Simultaneous Determination of Methylated Nucleosides by HILIC–MS/MS Revealed Their Alterations in Urine from Breast Cancer Patients

Abstract

RNA methylation plays a vital role in the pathogenesis of a variety of diseases including cancer, and aberrant levels of modified nucleosides in RNA were revealed to be related to cancer. Urine is a favored source for biomarker discovery due to the non-invasion to patients. Herein, we developed a sensitive hydrophilic interaction liquid chromatography tandem mass spectrometry (HILIC–MS/MS) method combined with stable isotope dilution for accurate quantification of methylated nucleosides in human urine. With this method, we successfully quantified ten methylated nucleosides in urine samples collected from healthy controls and breast cancer patients. We found N6-methyladenosine (m6A), 2′-O-methyladenosine (Am), N1-methyladenosine (m1A), N6,2′-O-dimethyladenosine (m6Am), N1-methylguanosine (m1G), 2′-O-methylguanosine (Gm), 5-methylcytidine (m5C) and 2′-O-methylcytidine (Cm) were all decreased in early-stage breast cancer patients, and a nomogram prediction model was constructed. Locally advanced breast cancer patients exhibited elevated levels of urinary 2′-O-methylated nucleosides in comparison to early-stage breast cancer patients.
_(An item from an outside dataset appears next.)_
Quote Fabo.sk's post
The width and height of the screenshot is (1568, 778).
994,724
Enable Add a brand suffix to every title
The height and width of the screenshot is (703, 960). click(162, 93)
Together, we developed a robust method for the simultaneous determination of methylated nucleosides in human urine, and the results revealed an association between the contents of urinary methylated nucleosides and the occurrence of breast cancer, which may stimulate future studies about the regulatory roles of these methylated nucleosides in the initiation and progression of breast cancer.